Either I?m crazy to be sending you this or I’d be crazy not too. It

bothers me I let so much unnecessary crap drive a wedge between us. I

miss you. I hope we can meet again for the first

See ya

She responded with this- :) a smiley face.

Now I’ve been doing all the things to keep my life in order. School Work, dating etc. Even reading self help books. I know eventually I’ll get over it and move on so I don’t need to hear all that. I just really want to start over with her an get your guys opinion on the matter. Some people think this smiley face was a good sign some think it was shallow. I’m just trying to take responsibility for what I did to contribute to the end. I really feel like things could have been allot better and there is no reason why down the road we can’t wipe the slate clean.
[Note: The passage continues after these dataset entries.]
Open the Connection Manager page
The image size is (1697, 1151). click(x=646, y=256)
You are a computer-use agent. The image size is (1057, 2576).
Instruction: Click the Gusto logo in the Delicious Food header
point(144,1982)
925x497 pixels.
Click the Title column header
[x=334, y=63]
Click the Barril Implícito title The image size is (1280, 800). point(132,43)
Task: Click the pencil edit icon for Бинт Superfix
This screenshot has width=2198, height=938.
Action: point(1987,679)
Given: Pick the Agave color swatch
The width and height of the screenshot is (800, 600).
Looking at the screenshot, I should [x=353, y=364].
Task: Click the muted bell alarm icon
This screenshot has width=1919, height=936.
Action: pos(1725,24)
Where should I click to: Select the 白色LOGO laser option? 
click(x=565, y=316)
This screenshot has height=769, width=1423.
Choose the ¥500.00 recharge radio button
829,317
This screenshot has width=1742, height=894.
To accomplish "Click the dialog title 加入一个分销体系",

I can’t change the past this has been a nightmare but I’ve learned from it. Yes I could move on but talk to me about the chances of us picking things up. I have been focusing on the negatives and seems to have filled up enough space.

Posted

Whhhhheeeeewww, that was loooong!

 

I honestly don't know about your chances of getting back together, because I can't speak for someone else.

 

I think that the final email you sent was really nice, and that seems to have got a few things off your chest.

 

I guess now you just need to give her a little time...

 

Not to sound harsh, but if you chase her, she will feel as if you are smothering her again.

 

You just need to wait this one out sweetie. I know you are hurting, but time is your best friend here.

 

Whether it heals your wounds and allows you to move on, or it helps you guys get some perspective and reassess your feelings for eachother - I can't tell.

 

Either way, you will be OK, even if it doesn't feel like it right now.

 

Take care. :)

Posted

To be honest it sounds like she loves the attention, and is maybe tying to wind you up a little? I think this girl needs a freind and not a boy friend as i dont think she is capable at the moment of making a commitment. The stuff that happened in her early days will make her has very low self worth, and this can lead to relationship recking, and a distructivness of anyone that gets close. It sounds that she loves the attention, but is not 'ready' to give the relationship you want. This made you feel very inscure, again a feeling that has come from your deep self, and she triggered this responce in you. If i was to say anything it would be to leave her be, she will contact you, but i you still want to be a part of her games then thats your choice, but from what i can see here, i dont think this will develope in to the secure and loving relationship that you may want with her. I also feel you may need to gain confidence in your self. Remember that you are in control of your emotions and responce to any situation. If she shouts or you want to. stop, think, chill and talk. But as i said, leave it as it is, and you work on yourself in the meantime. If you can get your self into a better place, this will help not just you, but any1 who knows you.

Posted

Well said FBP.

 

I agree about getting your confidence up. And that doesn't = going out with lots of girls!

 

If you are happy with yourself when you are single, then you will be happier in the next R you are in.

Posted

Yippy,

 

I think you should let her go. Completely. Face it... the girl was kind of mental. She lied to you several times... about big things, and she doesnt tend to bring out the best in you.

 

Serious... if she comes back and wants to try again, make sure you put no more than 20% effort into it. Make sure you date other girls at the same time, and dont call or contact her more than once every 3 days.

 

She has some serious mental problems and I'd say she is more likely to string you along and use you than to really get serious!

 

My money says she has major self esteem issues. If you chase her very hard, its the equivalent of saying "Im not good enough for you", while forcing her to chase you is like saying "I'm better than you". She is going to strongly desire acceptance from the guy who is better than her... because that fills her self esteem void better.

  • Author
Posted

Thanx for your responses guys. You both seem to make allot of sense. It's just frustrating because maybe if i had played my cards right and known what I know now maybe this could have developed into something by now. The only reason I've been seeing other women is because i read somewere that it weould be beneficial to my well being and the chances of getting her back better. frankly its really just been meeting girls randomly at bars and what not and it hasn't helped or happend often. How much time should i let by before i contact her again if at all? do i just wait to run into her again some day? obviously i'll focus on myself till then but getting this one out of my head has been hard and wierd because i didn't have a long history with her

  • Author
Posted

thanx cobra i definatly did the oposite of letting her chace me. well in the begining she did, but then the tables turned. was it to soon for me to be asking the questions she lied to me abbout though? was it any of my business? i'm not defending her just trying to make sense of it.

Posted

Oh, hindsight is always 20/20!

 

Going after other girls in bars will NOT make her want you back.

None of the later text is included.